Start of Block

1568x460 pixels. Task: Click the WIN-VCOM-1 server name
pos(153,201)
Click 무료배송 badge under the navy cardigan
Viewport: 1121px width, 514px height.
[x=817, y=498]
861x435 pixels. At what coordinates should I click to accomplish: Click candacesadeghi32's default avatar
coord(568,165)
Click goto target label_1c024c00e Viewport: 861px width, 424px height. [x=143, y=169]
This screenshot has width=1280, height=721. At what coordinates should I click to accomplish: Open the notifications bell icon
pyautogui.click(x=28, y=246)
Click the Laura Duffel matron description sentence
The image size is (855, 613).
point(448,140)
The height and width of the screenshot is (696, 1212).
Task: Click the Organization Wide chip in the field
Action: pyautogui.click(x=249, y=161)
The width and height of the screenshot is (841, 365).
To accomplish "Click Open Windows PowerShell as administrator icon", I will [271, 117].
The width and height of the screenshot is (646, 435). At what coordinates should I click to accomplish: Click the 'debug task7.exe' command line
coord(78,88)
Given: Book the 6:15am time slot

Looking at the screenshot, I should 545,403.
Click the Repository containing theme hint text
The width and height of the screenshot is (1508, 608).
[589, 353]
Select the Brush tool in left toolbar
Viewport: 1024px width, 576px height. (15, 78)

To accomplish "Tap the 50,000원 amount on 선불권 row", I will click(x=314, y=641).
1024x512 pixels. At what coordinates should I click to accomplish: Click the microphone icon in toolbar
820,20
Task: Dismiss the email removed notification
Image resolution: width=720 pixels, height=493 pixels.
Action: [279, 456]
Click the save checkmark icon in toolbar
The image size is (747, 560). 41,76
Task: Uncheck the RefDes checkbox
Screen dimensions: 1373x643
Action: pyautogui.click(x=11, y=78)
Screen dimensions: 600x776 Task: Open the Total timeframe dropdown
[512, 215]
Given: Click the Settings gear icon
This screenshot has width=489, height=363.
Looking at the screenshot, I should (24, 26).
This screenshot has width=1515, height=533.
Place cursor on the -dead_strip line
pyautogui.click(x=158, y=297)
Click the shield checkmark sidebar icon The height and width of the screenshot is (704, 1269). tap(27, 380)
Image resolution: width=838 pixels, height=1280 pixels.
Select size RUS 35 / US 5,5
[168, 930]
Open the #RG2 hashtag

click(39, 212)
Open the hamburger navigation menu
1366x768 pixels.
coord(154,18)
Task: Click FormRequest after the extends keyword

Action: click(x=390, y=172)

End of Block

Retype the listing above without a single difference.

1568x460 pixels. Task: Click the WIN-VCOM-1 server name
pos(153,201)
Click 무료배송 badge under the navy cardigan
Viewport: 1121px width, 514px height.
[x=817, y=498]
861x435 pixels. At what coordinates should I click to accomplish: Click candacesadeghi32's default avatar
coord(568,165)
Click goto target label_1c024c00e Viewport: 861px width, 424px height. [x=143, y=169]
This screenshot has width=1280, height=721. At what coordinates should I click to accomplish: Open the notifications bell icon
pyautogui.click(x=28, y=246)
Click the Laura Duffel matron description sentence
The image size is (855, 613).
point(448,140)
The height and width of the screenshot is (696, 1212).
Task: Click the Organization Wide chip in the field
Action: pyautogui.click(x=249, y=161)
The width and height of the screenshot is (841, 365).
To accomplish "Click Open Windows PowerShell as administrator icon", I will [271, 117].
The width and height of the screenshot is (646, 435). At what coordinates should I click to accomplish: Click the 'debug task7.exe' command line
coord(78,88)
Given: Book the 6:15am time slot

Looking at the screenshot, I should 545,403.
Click the Repository containing theme hint text
The width and height of the screenshot is (1508, 608).
[589, 353]
Select the Brush tool in left toolbar
Viewport: 1024px width, 576px height. (15, 78)

To accomplish "Tap the 50,000원 amount on 선불권 row", I will click(x=314, y=641).
1024x512 pixels. At what coordinates should I click to accomplish: Click the microphone icon in toolbar
820,20
Task: Dismiss the email removed notification
Image resolution: width=720 pixels, height=493 pixels.
Action: [279, 456]
Click the save checkmark icon in toolbar
The image size is (747, 560). 41,76
Task: Uncheck the RefDes checkbox
Screen dimensions: 1373x643
Action: pyautogui.click(x=11, y=78)
Screen dimensions: 600x776 Task: Open the Total timeframe dropdown
[512, 215]
Given: Click the Settings gear icon
This screenshot has width=489, height=363.
Looking at the screenshot, I should (24, 26).
This screenshot has width=1515, height=533.
Place cursor on the -dead_strip line
pyautogui.click(x=158, y=297)
Click the shield checkmark sidebar icon The height and width of the screenshot is (704, 1269). tap(27, 380)
Image resolution: width=838 pixels, height=1280 pixels.
Select size RUS 35 / US 5,5
[168, 930]
Open the #RG2 hashtag

click(39, 212)
Open the hamburger navigation menu
1366x768 pixels.
coord(154,18)
Task: Click FormRequest after the extends keyword

Action: click(x=390, y=172)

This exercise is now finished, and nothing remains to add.